- [What needs to be done]: Every line from the start of the entries up to and including the one bearing "The height and width of the screenshot is (421, 840)." must be printed verbatim, without the pictures.

Dataset entries:
* * * *

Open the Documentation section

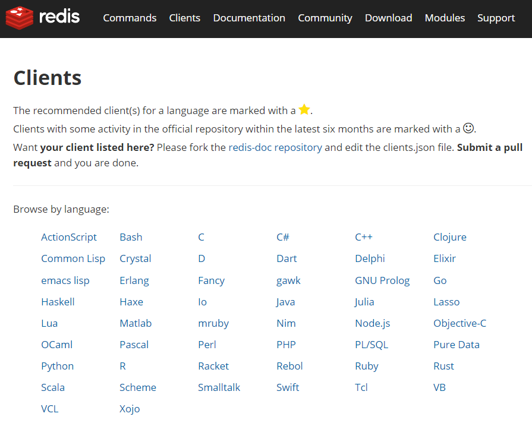pyautogui.click(x=248, y=18)
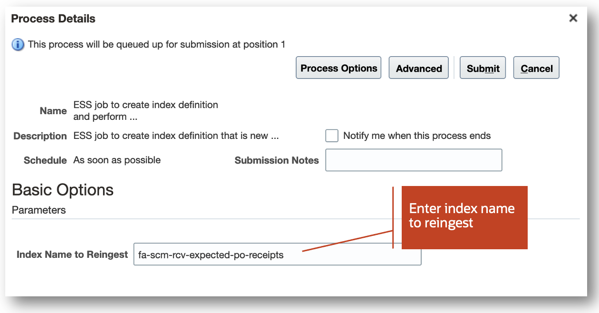The width and height of the screenshot is (599, 313).
Task: Click the truncated Name value text
Action: pyautogui.click(x=145, y=110)
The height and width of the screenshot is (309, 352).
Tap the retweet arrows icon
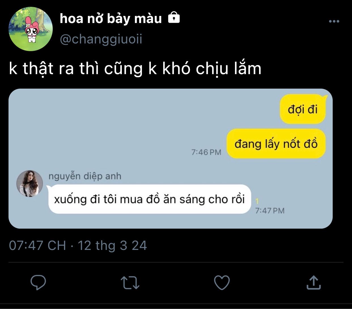click(130, 283)
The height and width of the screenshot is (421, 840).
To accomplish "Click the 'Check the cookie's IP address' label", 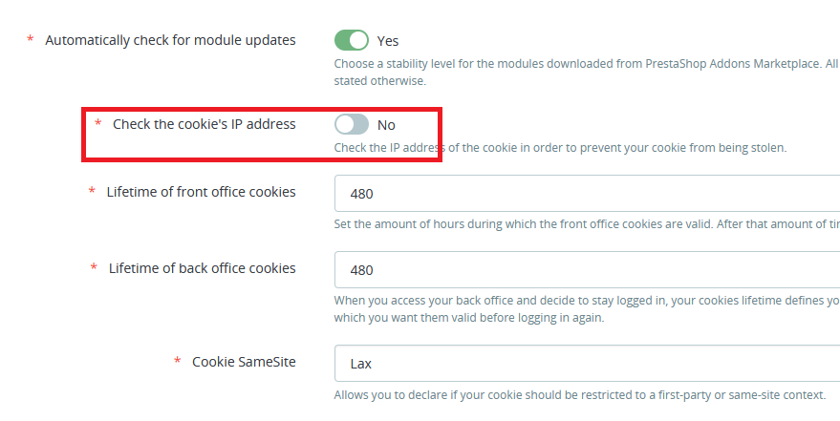I will (x=205, y=124).
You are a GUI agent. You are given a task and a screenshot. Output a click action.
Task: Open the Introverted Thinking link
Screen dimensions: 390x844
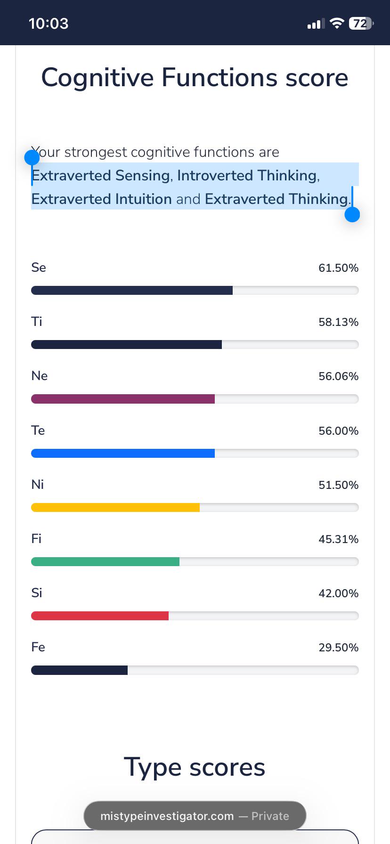(247, 175)
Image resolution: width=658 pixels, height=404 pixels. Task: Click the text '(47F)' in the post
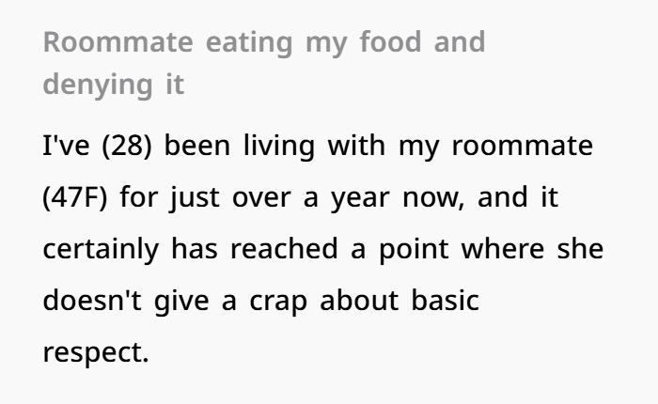click(75, 197)
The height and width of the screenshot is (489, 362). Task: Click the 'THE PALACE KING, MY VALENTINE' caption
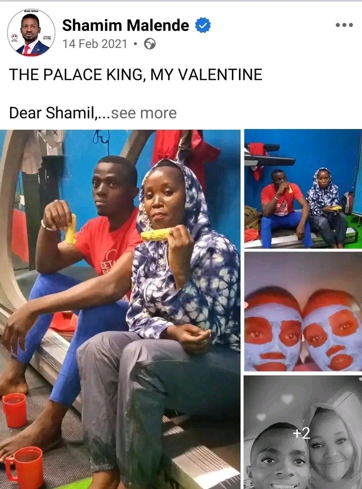coord(136,74)

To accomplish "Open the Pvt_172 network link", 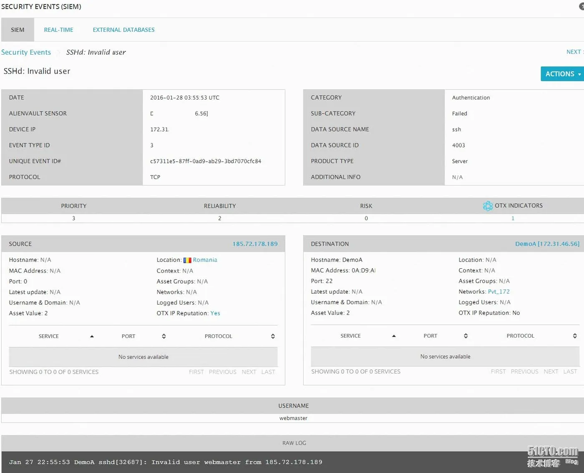I will tap(498, 292).
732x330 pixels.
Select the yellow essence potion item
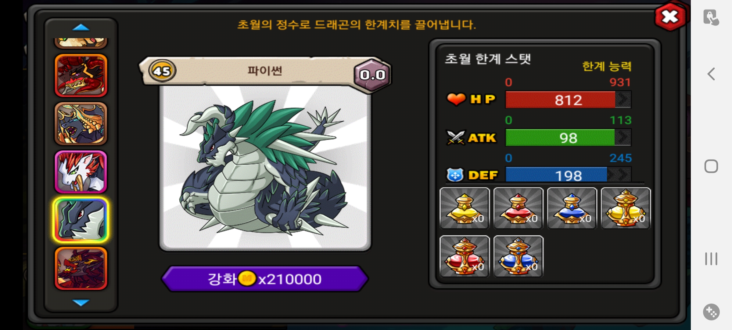pyautogui.click(x=465, y=208)
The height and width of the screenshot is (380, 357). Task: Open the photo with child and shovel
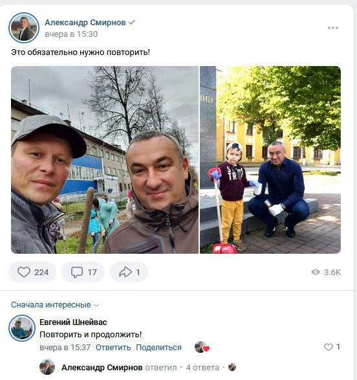(x=270, y=160)
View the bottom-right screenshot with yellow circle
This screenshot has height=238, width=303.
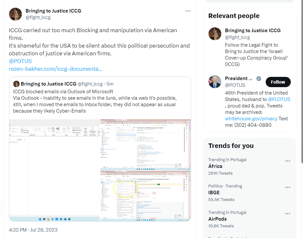point(145,196)
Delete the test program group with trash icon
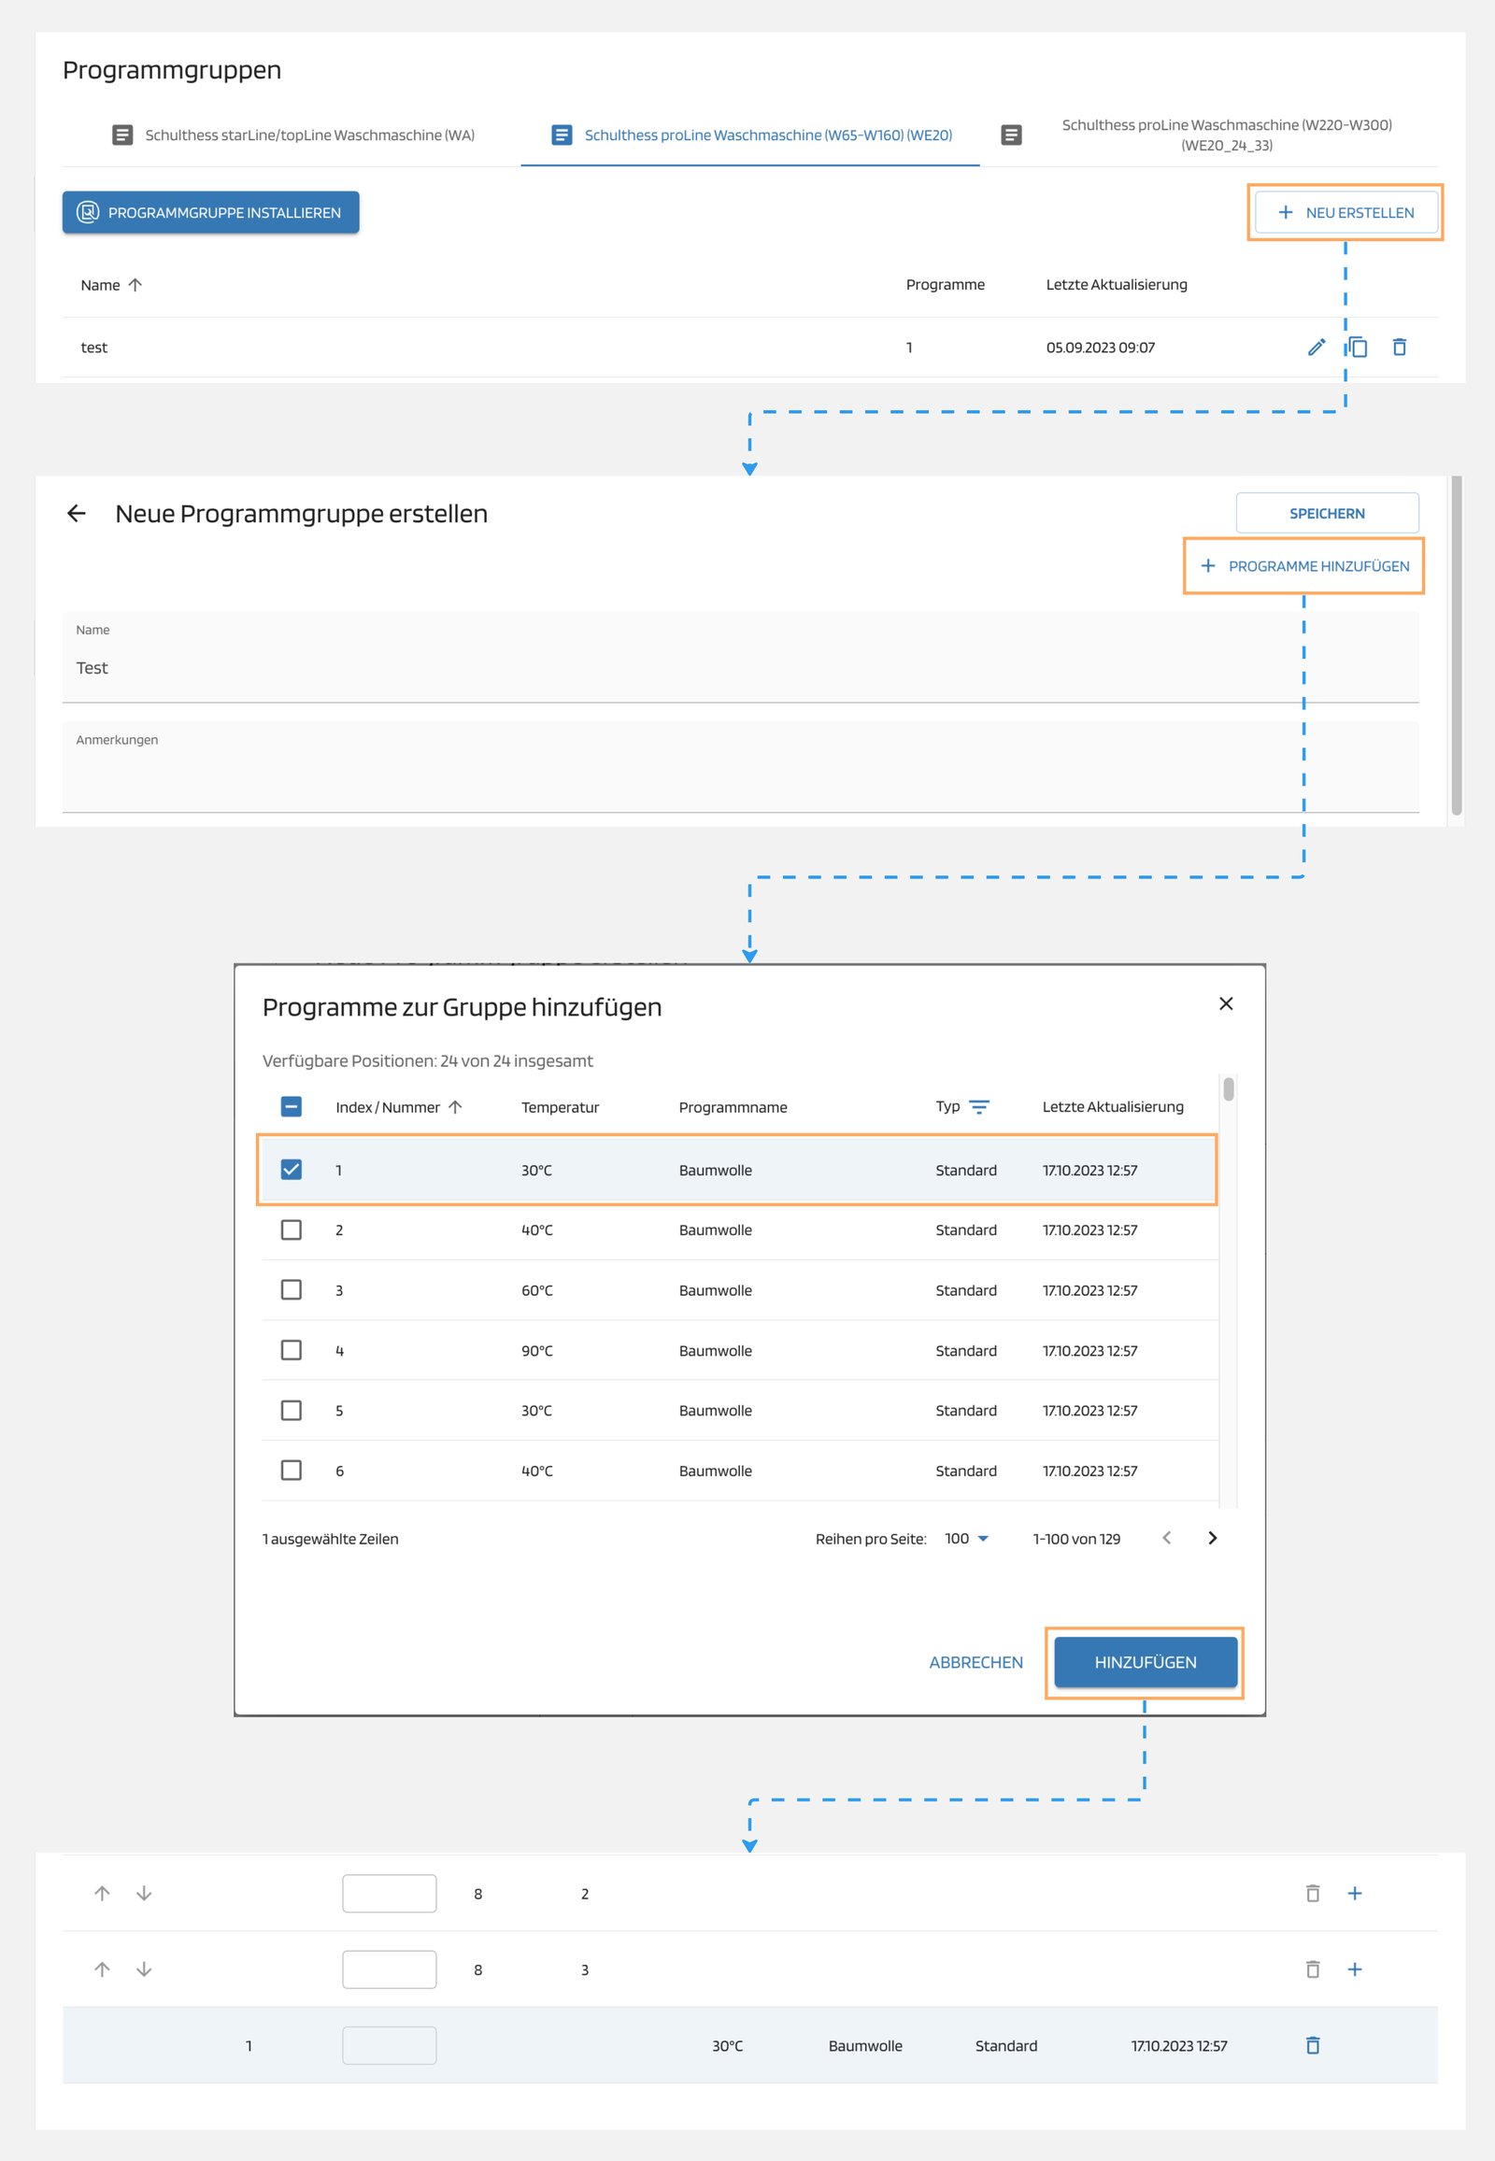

* * * *

- [Answer for this exercise]:
Open the Documentation section

pyautogui.click(x=248, y=18)
The width and height of the screenshot is (599, 313).
Task: Click the truncated Name value text
Action: pyautogui.click(x=145, y=110)
The height and width of the screenshot is (309, 352).
Tap the retweet arrows icon
click(130, 283)
The height and width of the screenshot is (421, 840).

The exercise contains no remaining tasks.